Julia lui montra les parchemins où elle avait prit ses notes durant les cours, et où différents passages semblaient manquer. Séverus prit les feuilles et écarquilla un sourcil de mécontentement.
-Tu n'es pas aussi sérieuse que ça apparemment ! Tu as noté les choses que tu savais déjà, je suis sûr, et tu as pratiquement oublié de noter les choses importantes !
-Je ne devais pas être assez concentrée !
-Oui ! Mais moi j'attends qu'on le soit dans mes cours ! Tu ne veux quand même pas que j'enlève dix points à Serpentard parce que tu auras oublié de noter les phrases importantes ?
-J'aimerai bien t'y voir toi ! Avoir son fiancé qui vous fait monter au septième ciel tous les soirs et qui vous donne des leçons dans la journée !
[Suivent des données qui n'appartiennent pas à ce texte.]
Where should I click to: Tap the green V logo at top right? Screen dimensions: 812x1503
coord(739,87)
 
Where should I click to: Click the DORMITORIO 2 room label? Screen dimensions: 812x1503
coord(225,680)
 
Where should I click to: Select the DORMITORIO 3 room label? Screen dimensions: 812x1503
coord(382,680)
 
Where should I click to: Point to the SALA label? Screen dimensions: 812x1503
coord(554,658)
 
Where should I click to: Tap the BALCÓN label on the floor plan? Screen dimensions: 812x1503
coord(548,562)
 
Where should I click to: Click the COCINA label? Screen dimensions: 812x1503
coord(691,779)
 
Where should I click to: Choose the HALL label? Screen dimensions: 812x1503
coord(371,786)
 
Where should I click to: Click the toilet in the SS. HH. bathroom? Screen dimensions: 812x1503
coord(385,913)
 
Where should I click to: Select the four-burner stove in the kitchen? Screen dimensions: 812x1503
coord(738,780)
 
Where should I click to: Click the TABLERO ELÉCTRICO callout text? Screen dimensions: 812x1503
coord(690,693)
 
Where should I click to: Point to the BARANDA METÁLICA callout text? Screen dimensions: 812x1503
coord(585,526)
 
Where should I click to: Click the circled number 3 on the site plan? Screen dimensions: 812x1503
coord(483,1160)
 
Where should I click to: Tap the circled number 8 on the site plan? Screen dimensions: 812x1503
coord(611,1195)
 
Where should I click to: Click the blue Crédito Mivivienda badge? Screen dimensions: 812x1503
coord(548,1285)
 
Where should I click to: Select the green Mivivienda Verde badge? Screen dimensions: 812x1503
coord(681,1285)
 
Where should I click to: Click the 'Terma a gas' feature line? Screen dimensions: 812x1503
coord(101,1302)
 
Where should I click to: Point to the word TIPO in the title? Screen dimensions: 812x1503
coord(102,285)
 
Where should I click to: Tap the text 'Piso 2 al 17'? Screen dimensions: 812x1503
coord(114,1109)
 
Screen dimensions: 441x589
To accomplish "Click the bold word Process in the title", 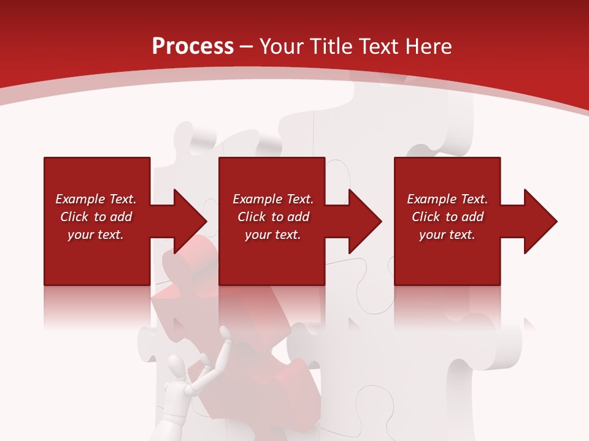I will click(x=193, y=47).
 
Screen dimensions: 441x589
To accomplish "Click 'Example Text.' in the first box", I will click(x=96, y=199).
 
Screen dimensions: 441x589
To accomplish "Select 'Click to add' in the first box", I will click(x=96, y=217).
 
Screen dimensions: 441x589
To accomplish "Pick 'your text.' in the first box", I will click(x=96, y=235).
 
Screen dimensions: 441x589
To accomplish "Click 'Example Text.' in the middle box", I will click(x=272, y=199).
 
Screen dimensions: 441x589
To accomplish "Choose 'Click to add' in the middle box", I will click(x=272, y=217).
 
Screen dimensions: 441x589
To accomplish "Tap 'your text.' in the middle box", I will click(x=272, y=235).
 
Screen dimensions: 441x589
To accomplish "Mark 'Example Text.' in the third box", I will click(x=447, y=199).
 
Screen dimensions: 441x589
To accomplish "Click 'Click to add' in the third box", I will click(x=447, y=217).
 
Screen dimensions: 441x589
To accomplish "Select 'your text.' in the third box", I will click(x=447, y=235).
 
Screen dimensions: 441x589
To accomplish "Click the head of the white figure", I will click(x=177, y=369).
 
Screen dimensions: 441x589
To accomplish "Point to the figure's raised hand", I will click(x=226, y=334).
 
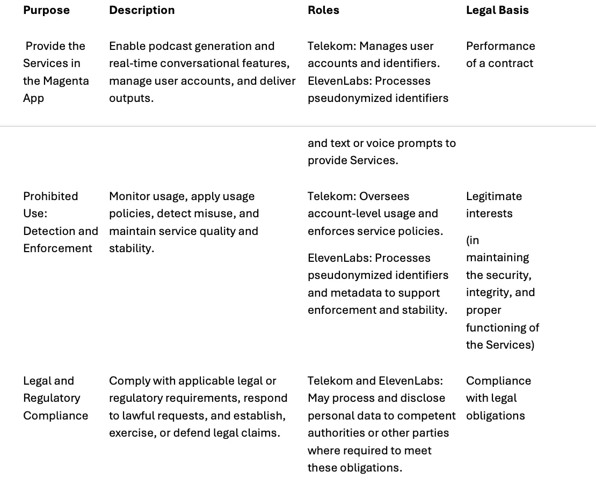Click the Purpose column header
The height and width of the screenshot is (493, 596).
coord(46,10)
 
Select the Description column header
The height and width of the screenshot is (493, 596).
coord(142,10)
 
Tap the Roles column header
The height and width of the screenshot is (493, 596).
coord(323,10)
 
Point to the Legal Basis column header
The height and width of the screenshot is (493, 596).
coord(497,10)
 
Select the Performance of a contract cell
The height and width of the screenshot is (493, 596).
coord(500,55)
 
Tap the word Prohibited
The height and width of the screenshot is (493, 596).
coord(50,196)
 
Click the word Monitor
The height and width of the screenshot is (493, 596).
coord(130,196)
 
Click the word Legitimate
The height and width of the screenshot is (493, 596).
coord(494,196)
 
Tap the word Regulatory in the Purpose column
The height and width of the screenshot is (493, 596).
coord(52,398)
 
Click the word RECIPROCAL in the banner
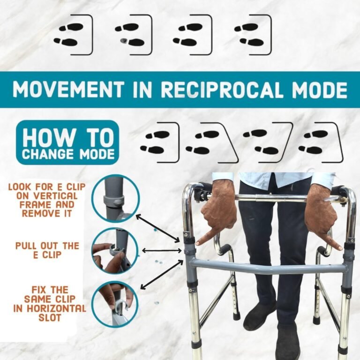(x=221, y=90)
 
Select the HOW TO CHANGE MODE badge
(x=68, y=143)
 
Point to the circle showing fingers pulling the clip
(x=115, y=251)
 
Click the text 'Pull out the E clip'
(x=47, y=250)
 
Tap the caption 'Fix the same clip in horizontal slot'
(x=50, y=304)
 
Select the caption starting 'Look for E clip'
(x=47, y=200)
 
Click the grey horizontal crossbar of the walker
(x=268, y=268)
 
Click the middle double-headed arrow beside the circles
(x=162, y=251)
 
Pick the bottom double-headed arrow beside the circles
(x=162, y=274)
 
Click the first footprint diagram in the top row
(x=74, y=35)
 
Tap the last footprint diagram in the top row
(x=253, y=35)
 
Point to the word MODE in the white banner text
(x=320, y=90)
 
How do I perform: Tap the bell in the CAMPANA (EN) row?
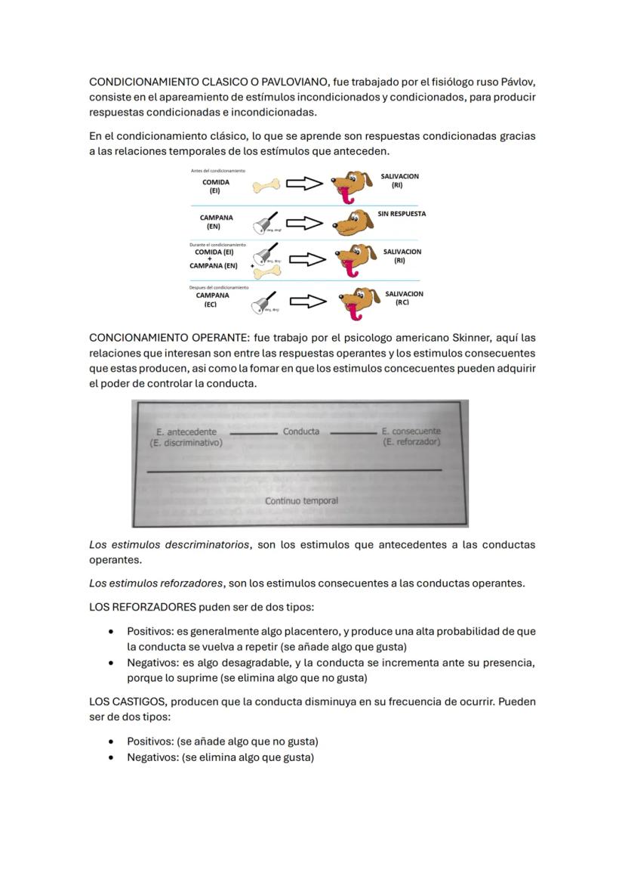pos(266,222)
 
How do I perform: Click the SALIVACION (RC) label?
pos(404,298)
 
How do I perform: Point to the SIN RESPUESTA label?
pos(402,214)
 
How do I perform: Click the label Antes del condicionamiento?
pos(217,171)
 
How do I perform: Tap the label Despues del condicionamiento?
pos(219,287)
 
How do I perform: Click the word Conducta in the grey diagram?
pos(301,432)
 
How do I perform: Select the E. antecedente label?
pos(186,432)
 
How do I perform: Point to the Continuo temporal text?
pos(301,500)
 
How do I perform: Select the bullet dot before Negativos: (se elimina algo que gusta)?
pos(112,757)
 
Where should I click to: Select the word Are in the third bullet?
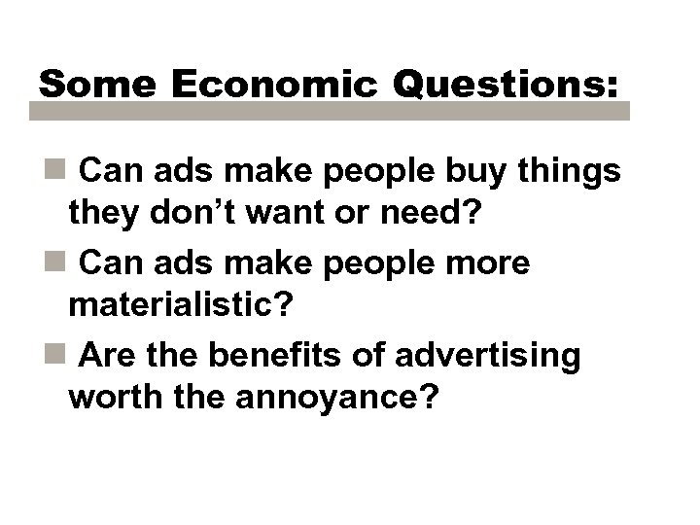[106, 355]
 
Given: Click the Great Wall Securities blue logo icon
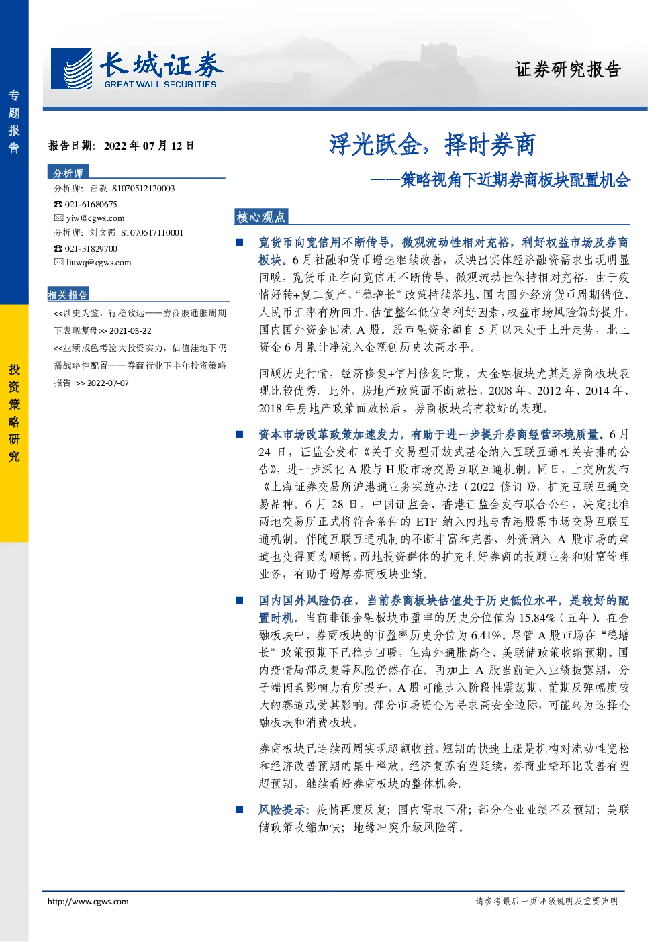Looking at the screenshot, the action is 71,69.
Séverus pouffa à la remarque de Julia et lui rendit ses parchemins.
-Je sais que je peux être très troublant ! Lui dit-il. Que veux-tu ! J'ai du charme !
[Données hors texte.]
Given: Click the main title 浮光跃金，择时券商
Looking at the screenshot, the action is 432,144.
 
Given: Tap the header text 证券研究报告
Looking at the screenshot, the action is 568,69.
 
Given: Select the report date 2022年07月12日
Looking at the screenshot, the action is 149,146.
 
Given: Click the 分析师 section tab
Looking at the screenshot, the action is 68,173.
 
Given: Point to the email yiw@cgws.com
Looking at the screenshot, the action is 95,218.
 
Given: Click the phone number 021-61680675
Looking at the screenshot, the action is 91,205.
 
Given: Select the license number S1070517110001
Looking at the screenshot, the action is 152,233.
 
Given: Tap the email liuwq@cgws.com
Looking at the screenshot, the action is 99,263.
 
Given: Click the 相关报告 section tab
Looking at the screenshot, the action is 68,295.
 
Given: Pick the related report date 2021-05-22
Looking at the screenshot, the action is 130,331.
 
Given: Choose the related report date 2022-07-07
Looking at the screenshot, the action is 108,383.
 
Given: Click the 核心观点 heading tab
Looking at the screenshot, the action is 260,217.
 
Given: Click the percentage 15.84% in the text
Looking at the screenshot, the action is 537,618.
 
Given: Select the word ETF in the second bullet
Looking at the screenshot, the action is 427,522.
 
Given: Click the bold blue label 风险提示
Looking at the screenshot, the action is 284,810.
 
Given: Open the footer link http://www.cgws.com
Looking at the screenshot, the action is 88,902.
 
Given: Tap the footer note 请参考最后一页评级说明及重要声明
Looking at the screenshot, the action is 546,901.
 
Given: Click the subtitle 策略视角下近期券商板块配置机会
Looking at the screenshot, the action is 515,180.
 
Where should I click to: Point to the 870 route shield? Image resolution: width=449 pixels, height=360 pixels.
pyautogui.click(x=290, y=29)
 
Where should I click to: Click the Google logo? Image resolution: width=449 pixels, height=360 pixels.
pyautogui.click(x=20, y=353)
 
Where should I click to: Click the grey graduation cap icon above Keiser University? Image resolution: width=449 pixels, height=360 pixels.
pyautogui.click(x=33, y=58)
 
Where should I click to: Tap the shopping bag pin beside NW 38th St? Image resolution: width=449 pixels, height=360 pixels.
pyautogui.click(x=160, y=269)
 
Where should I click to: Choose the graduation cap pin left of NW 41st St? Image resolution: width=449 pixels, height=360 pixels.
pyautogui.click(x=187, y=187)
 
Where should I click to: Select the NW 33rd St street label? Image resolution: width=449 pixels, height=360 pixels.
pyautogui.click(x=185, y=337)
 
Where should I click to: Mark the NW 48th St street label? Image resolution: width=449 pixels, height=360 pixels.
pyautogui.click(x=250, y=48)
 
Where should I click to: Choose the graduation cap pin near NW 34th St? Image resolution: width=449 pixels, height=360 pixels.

Julia lui donna un coup de poing malicieux sur l'épaule pour le faire taire. Séverus rit et lui attrapa la main.
-Je plaisante ! Mais si tu veux je peux te dire ce qui te manque dans tes cours . Tu pourras mieux réviser comme ça ! Mais tu sais je ne pense pas que tu en ais besoin ! Tu es ma meilleure élève.
-Seulement meilleure élève ? Lui demanda Julia en l'enlaçant et en lui souriant.
-Meilleure élève, lui dit-il en lui donnant un baiser, meilleure amante –un autre baiser- meilleure future épouse –autre baiser- et meilleure future maman !
Il l'attira à lui et l'enlaça à son tour en l'embrassant passionnément. Julia sentait la chaleur monter en elle et ôta sa chemise de nuit. Séverus, cependant relâcha son étreinte.
-Mais... qu'est-ce que tu fais ? Tu ne vas pas me dire que tu as quelque chose à faire ?
-Non. Mais tu ne dois pas faire ce genre « d' exercices » ! Pomfresh t'as demandé de rester calme et de te reposer ! Donc pas de folie de ce genre !
-Oh non ! Mais quand est-ce qu'on pourra en faire ?
-Elle a dit que tu devais rester au moins deux semaines couchée.
-DEUX SEMAINES ! Mais je ne tiendrais pas !
-Tu parles de rester allongée ou de faire autre chose ?
-Les deux !
-Mais ça passera vite. Tu veux avoir un bébé en parfaite santé ou non ?
-Oui, bien sûr, mais c'est long !
-Oui et bien en attendant, tu te rallonges et tu dors !
-D'accord mais si tu te couches aussi !
-Tu n'en profiteras pas ?
-Non ! Juste dormir.
-Très bien !
Séverus se déshabilla à son tour, tendis que Julia se recouchait. Il vint la rejoindre dans le lit et l'enlaça. Julia était rassurée de sentir son étreinte contre elle et ne mit pas longtemps à s'endormir.